Understanding the Tipping Point Hi, this is Kimberly Tripp from SQLskills. com and I'm recording this course for Pluralsight. My course is focused on SQL Server, and it's titled Indexing for Performance. In this module we're going to cover one of my favorite topics, and that's something that I call the Tipping Point. Part of the reason why this is one of my favorite topics is that this will I think for some of you be a huge light bulb moment in understanding why some of your queries sometimes have one plan, and sometimes have a different plan, and it will also help really introduce you to why some of your non-clustered indexes just aren't as useful as you thought they were going to be, so what I have to do to make sure that this makes sense is I have to explain what the tipping point is. I want to talk about selectivity in terms of when is a query selective enough to warrant using a non-clustered index, but it's not as simple as you might think, so we'll talk about why and how the tipping point varies, and we'll really start to get into when bookmark lookups are just too expensive for SQL Server to use as the access method to get to your data.

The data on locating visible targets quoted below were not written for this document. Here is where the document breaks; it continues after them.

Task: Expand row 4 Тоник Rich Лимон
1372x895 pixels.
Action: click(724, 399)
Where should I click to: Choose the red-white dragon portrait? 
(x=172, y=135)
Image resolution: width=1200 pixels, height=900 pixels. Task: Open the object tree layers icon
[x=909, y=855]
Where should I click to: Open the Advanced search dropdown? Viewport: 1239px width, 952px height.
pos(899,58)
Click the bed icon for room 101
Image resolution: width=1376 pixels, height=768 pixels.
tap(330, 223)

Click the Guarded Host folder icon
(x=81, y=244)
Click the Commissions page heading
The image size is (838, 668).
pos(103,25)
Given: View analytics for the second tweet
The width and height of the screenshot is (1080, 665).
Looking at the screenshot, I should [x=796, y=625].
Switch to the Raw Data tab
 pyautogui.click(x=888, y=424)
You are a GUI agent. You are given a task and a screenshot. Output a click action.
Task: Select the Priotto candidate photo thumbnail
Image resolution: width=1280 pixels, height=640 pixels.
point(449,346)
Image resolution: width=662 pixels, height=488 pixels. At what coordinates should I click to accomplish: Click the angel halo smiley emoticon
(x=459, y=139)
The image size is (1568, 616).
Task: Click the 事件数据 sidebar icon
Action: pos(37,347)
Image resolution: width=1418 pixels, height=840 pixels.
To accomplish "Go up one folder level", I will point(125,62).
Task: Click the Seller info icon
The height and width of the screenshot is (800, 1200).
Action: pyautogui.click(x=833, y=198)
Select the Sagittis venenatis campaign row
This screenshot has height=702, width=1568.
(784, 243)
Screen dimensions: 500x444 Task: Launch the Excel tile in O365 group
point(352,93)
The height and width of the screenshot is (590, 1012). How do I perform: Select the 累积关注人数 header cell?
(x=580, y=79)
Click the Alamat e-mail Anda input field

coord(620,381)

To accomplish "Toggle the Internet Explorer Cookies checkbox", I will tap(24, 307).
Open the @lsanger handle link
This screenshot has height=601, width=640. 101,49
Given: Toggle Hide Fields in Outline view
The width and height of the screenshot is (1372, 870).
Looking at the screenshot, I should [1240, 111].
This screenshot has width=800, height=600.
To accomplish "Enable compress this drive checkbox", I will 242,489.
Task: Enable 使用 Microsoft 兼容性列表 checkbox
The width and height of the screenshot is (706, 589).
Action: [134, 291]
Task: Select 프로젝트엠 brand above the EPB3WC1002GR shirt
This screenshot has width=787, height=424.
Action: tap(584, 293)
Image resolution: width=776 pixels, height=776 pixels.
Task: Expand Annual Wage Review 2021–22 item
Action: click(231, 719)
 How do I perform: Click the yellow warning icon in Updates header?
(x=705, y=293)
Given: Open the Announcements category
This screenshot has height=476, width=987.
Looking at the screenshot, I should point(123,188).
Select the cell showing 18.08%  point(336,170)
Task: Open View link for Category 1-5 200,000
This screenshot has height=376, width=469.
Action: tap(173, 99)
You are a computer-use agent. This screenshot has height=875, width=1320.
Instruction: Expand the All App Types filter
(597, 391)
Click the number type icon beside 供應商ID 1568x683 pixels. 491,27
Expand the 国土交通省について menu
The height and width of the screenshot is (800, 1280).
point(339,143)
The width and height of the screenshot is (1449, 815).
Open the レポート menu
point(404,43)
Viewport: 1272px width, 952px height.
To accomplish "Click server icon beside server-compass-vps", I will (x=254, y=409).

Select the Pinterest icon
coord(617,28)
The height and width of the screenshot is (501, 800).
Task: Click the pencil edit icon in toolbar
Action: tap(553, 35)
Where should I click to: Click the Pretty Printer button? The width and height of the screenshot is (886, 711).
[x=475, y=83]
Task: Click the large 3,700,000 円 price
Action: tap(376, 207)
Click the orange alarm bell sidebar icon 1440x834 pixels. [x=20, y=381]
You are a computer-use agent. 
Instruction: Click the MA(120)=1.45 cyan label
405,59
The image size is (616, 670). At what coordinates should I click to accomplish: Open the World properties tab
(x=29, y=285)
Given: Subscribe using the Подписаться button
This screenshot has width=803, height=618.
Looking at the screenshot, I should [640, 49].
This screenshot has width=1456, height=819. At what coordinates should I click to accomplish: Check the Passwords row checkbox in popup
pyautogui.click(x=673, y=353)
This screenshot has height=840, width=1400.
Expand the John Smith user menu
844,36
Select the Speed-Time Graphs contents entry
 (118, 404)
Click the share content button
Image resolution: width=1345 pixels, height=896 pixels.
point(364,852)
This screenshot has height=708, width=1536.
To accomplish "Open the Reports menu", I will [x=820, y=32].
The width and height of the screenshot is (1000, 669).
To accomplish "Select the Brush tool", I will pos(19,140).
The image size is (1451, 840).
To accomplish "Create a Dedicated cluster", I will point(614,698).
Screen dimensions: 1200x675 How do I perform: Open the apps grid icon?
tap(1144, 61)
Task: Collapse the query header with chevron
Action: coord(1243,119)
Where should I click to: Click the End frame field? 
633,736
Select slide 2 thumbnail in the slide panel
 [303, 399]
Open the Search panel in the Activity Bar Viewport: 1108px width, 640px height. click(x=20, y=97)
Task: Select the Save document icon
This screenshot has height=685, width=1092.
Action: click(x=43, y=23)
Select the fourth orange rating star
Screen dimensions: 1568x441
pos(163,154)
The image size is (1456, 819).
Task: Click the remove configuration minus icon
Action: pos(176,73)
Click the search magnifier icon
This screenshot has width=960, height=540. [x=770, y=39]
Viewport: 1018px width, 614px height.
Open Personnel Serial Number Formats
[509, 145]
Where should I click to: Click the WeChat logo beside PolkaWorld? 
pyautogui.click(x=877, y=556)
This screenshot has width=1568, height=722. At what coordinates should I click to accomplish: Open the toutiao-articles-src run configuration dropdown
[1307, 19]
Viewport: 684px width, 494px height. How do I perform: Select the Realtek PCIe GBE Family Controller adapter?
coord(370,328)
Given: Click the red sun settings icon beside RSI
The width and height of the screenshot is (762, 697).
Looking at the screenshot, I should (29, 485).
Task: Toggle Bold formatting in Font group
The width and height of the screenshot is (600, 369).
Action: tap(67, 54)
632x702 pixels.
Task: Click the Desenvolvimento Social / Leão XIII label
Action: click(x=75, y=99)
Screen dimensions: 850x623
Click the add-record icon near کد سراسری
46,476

Covering Queries Hi, this is Kimberly Tripp from SQLskills. com, and I'm recoding this course for Pluralsight. My course is focused on SQL Server and is titled Indexing for Performance. In this module, we're going to cover Covering Queries, (laughs) which sounds a little bit strange, but it's really using indexes to cover a query. As far as, specifically, what we're going to cover in this module, we're going to look at nonclustered indexes in terms of seeks and scans and what some of the powerful things are that SQL Server can do with certain types of nonclustered indexes based on certain types of queries. So we'll start tying together various request for data and the ways that SQL Server can optimize those requests. It is all tied to selectivity though, and we'll talk a little bit about the amount of data that your query is requesting and whether or not that's going to have an impact on the different choices that SQL Server has. We'll talk about a concept called covering. It's an incredibly powerful concept of covering. We'll talk about how it's possible, how it works, how you can improve low-selectivity queries, and it's going to seem really attractive and you're going to get very excited about taking some of those range-based queries and improving them using these techniques. But I'm really going to stress how to cover cleverly, correctly, and concisely.